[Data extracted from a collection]
-*-

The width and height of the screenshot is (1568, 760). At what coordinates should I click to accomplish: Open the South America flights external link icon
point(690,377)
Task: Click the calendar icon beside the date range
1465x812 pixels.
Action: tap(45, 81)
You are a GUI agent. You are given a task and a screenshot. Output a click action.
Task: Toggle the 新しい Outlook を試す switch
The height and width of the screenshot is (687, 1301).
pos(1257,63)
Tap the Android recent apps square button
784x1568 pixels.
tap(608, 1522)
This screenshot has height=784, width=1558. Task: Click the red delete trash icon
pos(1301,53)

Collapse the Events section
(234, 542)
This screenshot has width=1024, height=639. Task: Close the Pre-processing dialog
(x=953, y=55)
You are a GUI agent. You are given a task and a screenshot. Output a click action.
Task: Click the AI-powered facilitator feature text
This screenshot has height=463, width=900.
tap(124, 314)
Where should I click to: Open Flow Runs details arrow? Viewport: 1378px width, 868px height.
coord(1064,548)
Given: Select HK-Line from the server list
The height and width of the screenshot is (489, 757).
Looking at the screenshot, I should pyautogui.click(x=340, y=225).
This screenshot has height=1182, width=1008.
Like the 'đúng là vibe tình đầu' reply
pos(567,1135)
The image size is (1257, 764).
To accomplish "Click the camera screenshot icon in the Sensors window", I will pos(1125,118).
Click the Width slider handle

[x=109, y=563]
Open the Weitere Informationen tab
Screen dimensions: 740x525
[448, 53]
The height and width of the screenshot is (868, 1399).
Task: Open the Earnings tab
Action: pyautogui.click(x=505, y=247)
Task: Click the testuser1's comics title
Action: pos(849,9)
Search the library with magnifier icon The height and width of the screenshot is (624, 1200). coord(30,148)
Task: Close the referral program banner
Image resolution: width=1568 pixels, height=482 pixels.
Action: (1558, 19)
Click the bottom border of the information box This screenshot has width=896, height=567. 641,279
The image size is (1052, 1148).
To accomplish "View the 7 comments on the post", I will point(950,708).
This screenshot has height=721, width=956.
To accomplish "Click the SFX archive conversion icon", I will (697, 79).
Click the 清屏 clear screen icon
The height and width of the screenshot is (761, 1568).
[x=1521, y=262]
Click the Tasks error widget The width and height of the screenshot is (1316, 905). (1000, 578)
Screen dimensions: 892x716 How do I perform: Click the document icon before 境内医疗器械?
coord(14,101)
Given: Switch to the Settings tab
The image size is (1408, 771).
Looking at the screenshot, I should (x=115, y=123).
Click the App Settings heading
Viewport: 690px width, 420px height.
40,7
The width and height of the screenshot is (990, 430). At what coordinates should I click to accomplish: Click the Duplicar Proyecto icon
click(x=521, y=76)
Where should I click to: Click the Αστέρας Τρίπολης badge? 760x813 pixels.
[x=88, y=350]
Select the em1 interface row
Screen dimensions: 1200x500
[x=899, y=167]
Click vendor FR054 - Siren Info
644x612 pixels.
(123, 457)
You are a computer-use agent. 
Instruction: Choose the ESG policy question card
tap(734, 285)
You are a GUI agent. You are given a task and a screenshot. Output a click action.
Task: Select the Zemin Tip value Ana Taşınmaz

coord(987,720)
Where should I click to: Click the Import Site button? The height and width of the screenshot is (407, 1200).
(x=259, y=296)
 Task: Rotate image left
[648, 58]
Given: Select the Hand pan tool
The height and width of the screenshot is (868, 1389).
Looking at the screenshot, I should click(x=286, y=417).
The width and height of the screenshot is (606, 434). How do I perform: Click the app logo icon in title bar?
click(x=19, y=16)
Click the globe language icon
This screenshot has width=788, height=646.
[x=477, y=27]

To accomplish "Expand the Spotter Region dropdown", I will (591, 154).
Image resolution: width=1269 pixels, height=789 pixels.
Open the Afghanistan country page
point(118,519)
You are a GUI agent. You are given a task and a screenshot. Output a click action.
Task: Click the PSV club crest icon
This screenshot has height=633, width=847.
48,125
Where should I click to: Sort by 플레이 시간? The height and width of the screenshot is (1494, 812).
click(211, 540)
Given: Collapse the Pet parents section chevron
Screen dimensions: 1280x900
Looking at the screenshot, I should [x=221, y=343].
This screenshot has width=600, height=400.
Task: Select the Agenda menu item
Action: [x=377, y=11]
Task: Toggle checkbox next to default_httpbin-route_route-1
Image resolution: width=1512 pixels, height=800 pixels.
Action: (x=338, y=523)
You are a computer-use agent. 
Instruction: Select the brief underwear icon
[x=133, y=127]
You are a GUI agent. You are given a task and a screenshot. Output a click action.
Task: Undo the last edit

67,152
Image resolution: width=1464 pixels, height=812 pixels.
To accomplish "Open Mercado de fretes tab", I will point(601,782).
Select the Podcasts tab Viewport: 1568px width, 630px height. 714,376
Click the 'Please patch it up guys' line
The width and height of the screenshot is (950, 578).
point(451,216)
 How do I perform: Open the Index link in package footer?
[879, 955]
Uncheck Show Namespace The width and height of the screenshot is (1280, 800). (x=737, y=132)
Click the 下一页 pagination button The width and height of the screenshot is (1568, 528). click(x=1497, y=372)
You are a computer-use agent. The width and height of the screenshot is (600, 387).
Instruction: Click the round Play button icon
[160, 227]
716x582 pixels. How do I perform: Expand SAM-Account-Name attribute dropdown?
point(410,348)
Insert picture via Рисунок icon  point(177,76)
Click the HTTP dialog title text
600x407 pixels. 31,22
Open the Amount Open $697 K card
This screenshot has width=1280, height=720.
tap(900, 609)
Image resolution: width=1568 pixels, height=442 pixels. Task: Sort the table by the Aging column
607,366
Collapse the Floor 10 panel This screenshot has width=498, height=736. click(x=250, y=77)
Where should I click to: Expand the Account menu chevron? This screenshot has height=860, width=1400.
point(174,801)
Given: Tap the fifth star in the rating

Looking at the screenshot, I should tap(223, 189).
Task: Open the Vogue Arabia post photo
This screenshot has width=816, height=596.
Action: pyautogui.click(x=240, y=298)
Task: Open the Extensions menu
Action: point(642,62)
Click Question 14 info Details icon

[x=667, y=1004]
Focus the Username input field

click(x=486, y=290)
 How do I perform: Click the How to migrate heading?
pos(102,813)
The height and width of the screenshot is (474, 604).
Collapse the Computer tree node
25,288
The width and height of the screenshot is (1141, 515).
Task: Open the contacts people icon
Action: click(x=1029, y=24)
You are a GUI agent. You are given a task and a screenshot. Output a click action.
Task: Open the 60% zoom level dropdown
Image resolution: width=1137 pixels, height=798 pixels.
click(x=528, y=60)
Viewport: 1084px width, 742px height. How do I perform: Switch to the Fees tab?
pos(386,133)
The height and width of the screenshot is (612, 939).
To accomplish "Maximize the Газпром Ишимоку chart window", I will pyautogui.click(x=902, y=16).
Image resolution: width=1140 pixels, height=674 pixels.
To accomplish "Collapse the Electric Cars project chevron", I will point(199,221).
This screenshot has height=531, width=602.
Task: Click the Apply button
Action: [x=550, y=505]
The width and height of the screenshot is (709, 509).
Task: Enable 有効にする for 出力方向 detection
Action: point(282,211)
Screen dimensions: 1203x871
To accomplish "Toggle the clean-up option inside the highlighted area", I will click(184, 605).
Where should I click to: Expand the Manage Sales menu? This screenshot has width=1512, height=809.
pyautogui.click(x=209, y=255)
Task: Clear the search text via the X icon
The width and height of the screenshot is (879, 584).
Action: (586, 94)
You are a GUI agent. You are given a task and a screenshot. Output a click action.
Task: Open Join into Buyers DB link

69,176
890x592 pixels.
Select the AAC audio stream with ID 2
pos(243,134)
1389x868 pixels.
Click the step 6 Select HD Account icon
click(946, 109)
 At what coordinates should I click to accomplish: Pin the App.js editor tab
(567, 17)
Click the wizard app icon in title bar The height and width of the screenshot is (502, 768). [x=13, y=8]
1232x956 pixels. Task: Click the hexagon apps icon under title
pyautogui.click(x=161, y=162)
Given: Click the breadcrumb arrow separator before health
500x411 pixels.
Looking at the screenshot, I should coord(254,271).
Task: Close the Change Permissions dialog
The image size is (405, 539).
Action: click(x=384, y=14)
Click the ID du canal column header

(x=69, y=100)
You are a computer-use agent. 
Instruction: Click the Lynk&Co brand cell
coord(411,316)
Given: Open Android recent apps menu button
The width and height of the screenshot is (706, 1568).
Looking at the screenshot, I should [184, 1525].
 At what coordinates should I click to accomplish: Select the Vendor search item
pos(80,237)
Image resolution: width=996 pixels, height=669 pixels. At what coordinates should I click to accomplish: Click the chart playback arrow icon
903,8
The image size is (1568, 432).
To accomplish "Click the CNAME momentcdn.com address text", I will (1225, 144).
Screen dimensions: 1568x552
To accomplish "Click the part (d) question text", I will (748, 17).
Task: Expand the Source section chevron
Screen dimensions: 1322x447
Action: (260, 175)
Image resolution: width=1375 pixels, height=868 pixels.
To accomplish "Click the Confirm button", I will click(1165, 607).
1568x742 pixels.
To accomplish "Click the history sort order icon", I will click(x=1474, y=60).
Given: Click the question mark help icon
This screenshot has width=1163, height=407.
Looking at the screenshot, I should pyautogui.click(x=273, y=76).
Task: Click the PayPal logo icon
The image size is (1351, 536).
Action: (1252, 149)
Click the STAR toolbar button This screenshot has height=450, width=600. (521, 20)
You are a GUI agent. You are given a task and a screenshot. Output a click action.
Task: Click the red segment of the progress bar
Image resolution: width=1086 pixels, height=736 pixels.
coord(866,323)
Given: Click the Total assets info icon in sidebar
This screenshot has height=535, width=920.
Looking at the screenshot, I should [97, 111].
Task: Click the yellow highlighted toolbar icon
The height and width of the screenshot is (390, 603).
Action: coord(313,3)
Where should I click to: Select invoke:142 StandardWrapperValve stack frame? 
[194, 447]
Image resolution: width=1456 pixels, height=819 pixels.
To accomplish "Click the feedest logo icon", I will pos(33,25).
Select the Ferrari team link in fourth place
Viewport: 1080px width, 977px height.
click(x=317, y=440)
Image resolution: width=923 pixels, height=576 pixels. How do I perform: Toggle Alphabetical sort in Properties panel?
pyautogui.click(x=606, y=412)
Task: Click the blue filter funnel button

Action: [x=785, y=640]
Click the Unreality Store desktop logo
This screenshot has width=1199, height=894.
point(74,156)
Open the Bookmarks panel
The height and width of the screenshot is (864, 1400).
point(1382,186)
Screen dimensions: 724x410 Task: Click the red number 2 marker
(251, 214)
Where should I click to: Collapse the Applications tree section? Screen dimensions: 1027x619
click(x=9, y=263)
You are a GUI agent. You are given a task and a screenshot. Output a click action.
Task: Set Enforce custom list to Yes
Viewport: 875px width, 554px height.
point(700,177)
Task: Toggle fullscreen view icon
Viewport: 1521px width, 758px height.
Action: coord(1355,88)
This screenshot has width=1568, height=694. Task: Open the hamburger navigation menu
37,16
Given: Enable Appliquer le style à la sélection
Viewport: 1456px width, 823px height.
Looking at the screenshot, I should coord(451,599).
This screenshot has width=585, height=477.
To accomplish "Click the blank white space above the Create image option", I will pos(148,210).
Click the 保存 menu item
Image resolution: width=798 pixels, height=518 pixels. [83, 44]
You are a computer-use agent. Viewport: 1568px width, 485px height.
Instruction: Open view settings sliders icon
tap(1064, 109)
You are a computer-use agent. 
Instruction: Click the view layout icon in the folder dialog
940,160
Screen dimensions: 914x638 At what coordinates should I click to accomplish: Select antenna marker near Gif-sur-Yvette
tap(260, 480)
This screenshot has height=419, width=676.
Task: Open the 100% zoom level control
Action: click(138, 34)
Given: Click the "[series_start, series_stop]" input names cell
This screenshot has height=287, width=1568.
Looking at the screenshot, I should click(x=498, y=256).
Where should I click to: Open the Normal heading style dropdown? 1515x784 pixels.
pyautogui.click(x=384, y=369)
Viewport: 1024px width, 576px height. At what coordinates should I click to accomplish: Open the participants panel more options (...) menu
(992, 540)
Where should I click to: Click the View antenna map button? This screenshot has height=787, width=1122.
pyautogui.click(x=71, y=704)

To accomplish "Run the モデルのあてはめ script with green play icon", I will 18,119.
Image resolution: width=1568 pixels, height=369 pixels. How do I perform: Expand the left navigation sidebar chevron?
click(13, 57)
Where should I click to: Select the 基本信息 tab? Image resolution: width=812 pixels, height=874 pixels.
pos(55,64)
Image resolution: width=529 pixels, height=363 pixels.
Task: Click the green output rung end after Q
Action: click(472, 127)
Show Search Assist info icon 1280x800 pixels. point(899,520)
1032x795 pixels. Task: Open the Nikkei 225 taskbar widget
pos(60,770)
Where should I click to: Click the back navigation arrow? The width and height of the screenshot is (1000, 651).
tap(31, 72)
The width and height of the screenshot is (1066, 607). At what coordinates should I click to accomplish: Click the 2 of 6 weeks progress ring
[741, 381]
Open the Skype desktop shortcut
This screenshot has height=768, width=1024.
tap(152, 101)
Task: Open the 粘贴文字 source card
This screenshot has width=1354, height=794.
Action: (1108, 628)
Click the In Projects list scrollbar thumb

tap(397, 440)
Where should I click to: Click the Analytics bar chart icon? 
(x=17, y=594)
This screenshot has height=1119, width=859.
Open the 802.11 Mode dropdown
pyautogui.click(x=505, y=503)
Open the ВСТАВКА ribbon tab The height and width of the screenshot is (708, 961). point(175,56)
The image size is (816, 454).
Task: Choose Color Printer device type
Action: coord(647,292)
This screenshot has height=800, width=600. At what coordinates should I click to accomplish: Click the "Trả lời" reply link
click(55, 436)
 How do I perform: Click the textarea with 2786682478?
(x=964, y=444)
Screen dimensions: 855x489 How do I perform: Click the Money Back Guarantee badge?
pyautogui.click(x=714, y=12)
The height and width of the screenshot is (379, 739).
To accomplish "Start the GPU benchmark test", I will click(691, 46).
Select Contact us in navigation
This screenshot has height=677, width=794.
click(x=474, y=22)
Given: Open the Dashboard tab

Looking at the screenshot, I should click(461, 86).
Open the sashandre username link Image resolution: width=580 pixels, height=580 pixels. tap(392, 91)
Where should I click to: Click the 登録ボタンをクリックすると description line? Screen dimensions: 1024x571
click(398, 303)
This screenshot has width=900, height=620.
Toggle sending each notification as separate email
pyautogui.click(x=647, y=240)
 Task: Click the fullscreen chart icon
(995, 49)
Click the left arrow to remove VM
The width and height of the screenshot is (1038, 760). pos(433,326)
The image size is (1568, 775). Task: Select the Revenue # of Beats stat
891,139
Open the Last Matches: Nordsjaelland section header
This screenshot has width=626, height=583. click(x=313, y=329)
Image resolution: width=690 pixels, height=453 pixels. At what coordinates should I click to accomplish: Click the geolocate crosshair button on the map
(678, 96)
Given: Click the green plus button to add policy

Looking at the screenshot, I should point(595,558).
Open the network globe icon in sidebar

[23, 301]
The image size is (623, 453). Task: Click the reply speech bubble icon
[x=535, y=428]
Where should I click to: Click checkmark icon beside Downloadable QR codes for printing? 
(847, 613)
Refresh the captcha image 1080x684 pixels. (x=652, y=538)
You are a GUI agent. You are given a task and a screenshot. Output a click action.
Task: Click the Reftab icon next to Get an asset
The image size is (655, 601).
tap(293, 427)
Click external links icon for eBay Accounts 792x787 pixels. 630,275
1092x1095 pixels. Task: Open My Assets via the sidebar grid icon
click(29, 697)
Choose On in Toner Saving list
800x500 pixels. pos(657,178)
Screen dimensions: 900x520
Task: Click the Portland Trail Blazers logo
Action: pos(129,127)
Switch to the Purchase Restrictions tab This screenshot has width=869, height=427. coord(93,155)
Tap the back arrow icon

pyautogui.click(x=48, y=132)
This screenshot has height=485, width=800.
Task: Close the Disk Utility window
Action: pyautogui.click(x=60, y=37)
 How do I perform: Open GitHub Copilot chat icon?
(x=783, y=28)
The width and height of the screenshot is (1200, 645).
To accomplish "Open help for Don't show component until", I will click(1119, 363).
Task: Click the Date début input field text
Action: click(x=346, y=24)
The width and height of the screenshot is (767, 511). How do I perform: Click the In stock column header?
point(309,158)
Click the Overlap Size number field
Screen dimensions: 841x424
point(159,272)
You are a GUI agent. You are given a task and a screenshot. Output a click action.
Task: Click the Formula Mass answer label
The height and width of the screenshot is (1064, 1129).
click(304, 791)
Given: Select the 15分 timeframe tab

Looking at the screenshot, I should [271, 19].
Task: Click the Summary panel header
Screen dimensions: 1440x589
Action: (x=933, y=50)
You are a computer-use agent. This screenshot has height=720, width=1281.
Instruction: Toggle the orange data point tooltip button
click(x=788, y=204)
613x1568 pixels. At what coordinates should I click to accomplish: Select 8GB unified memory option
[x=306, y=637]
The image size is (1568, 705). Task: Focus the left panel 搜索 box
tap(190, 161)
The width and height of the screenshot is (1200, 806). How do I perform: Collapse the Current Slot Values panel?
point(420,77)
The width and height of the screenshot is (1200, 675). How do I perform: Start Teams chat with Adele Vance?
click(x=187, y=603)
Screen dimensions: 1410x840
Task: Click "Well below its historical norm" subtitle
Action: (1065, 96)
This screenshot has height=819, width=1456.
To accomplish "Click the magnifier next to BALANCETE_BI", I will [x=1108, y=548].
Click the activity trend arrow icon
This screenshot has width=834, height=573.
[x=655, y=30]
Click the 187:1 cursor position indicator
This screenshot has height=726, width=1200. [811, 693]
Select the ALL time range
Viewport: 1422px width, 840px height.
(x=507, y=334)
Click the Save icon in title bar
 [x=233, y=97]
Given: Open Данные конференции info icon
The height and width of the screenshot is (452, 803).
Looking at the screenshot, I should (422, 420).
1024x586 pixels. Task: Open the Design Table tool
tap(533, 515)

-*-

- Exercise requirements
All lines from the one containing "Click the Save icon in title bar" to the end of the records are to be duplicated exactly, and no other lines are to be given.

- Solution for this task
Click the Save icon in title bar
 [x=233, y=97]
Given: Open Данные конференции info icon
The height and width of the screenshot is (452, 803).
Looking at the screenshot, I should (422, 420).
1024x586 pixels. Task: Open the Design Table tool
tap(533, 515)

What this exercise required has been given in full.